Saved data entries:
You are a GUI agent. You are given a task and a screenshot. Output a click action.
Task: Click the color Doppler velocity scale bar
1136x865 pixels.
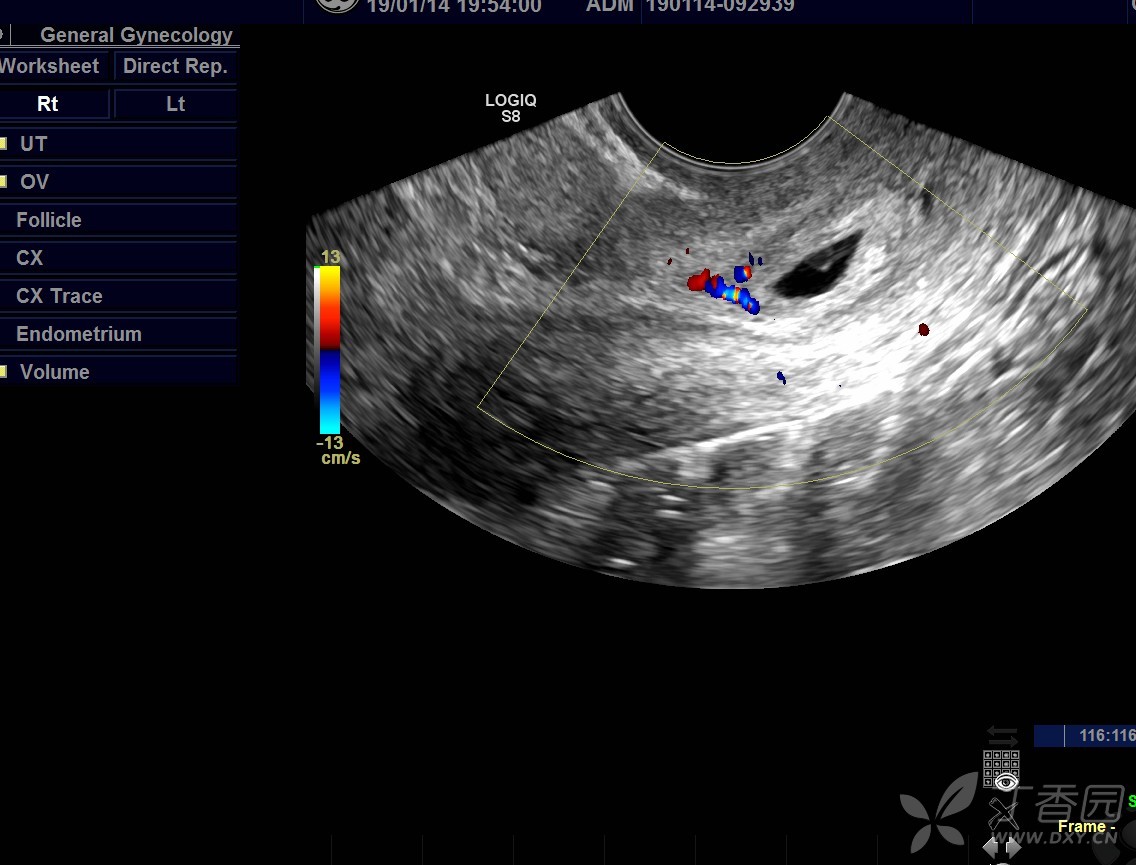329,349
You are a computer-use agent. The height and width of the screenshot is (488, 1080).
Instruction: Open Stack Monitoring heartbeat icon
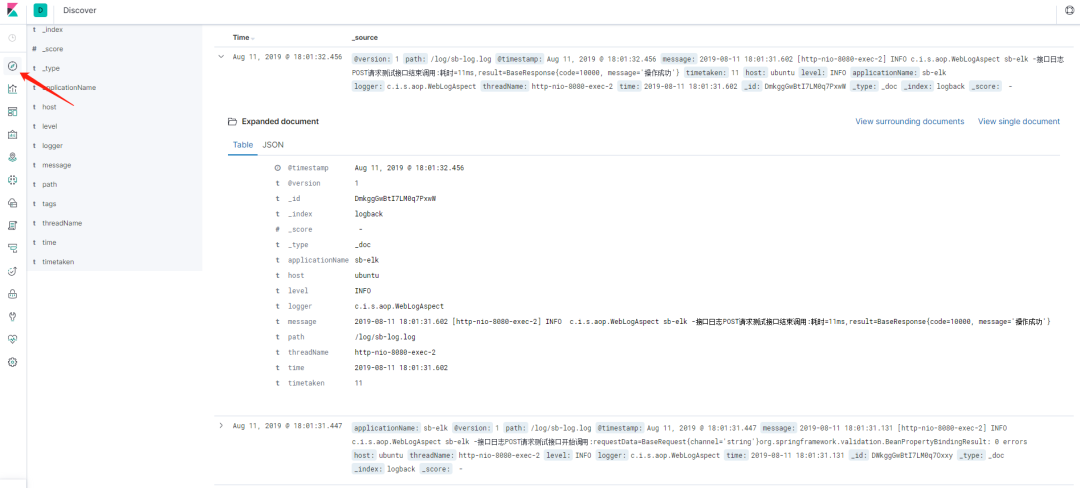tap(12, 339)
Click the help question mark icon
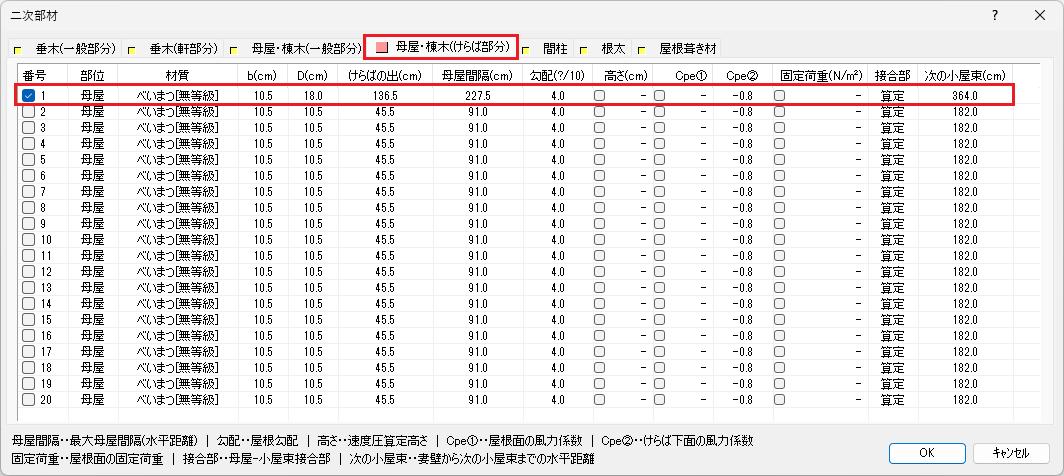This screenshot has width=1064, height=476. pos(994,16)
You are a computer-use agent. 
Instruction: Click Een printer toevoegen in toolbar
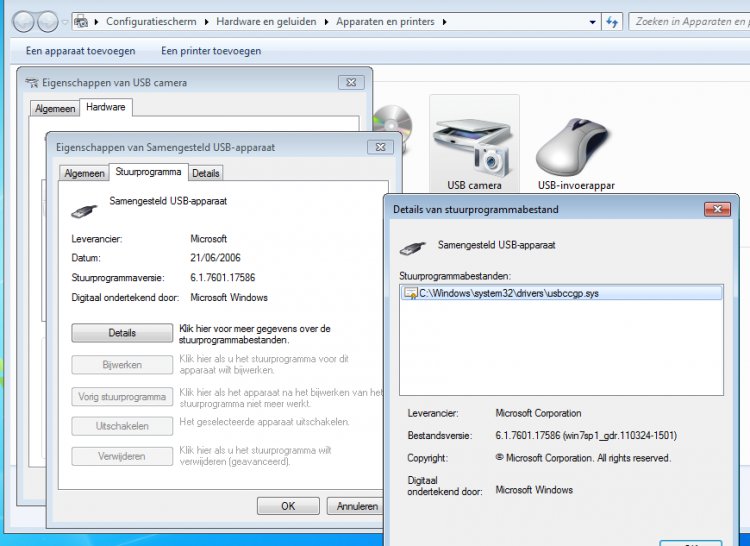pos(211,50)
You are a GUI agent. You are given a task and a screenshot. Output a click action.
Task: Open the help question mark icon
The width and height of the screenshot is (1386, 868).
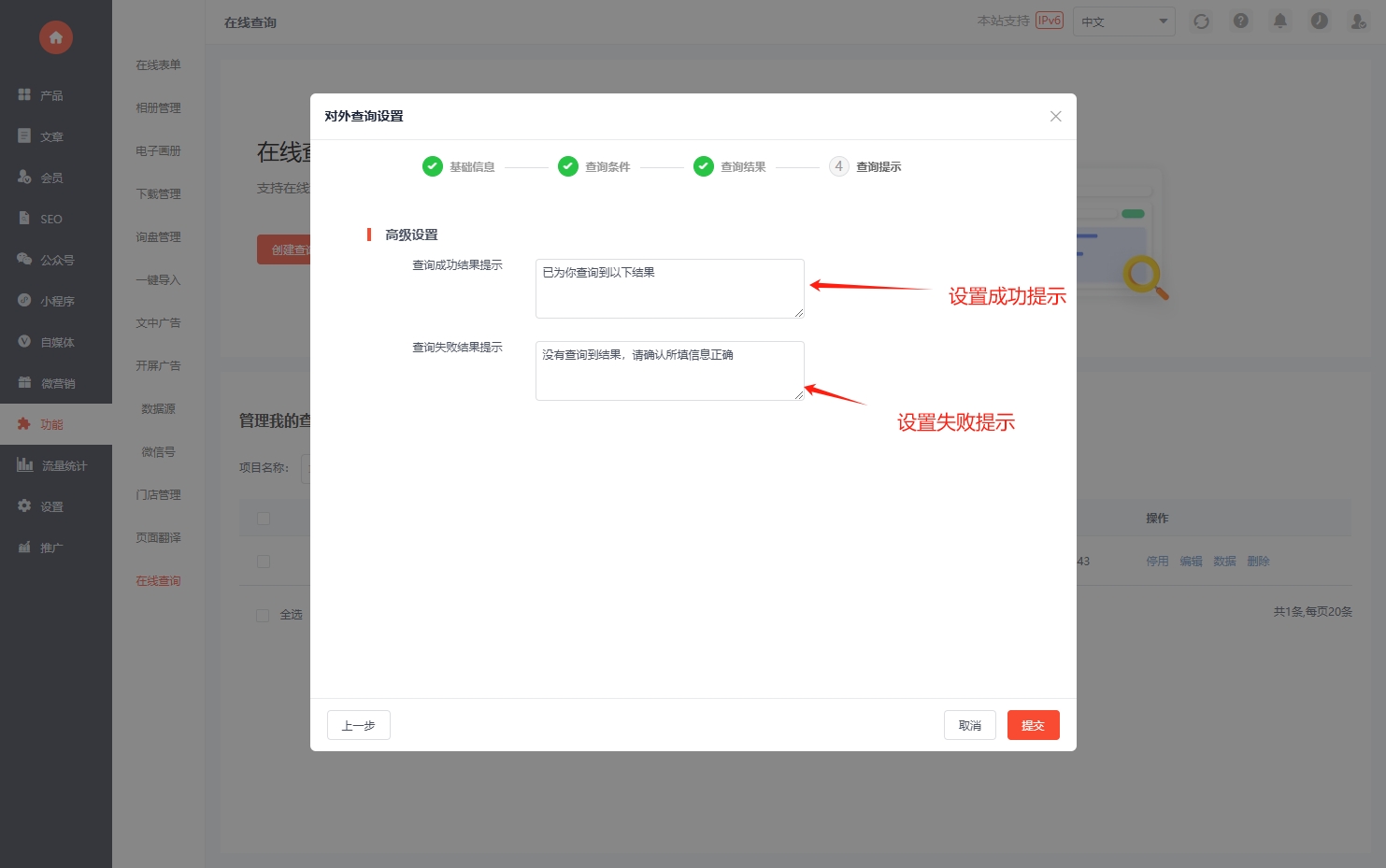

• PROMPT: From the first line to the last, retype the data exactly, but omit every image.

• TASK ANSWER:
You are a GUI agent. You are given a task and a screenshot. Output a click action.
Task: Click the color Doppler velocity scale bar
1136x865 pixels.
329,349
You are a computer-use agent. The height and width of the screenshot is (488, 1080).
Instruction: Open Stack Monitoring heartbeat icon
tap(12, 339)
Click the help question mark icon
This screenshot has width=1064, height=476. pos(994,16)
You are a computer-use agent. 
Instruction: Click Een printer toevoegen in toolbar
pos(211,50)
You are a GUI agent. You are given a task and a screenshot. Output a click action.
Task: Open the help question mark icon
The width and height of the screenshot is (1386, 868).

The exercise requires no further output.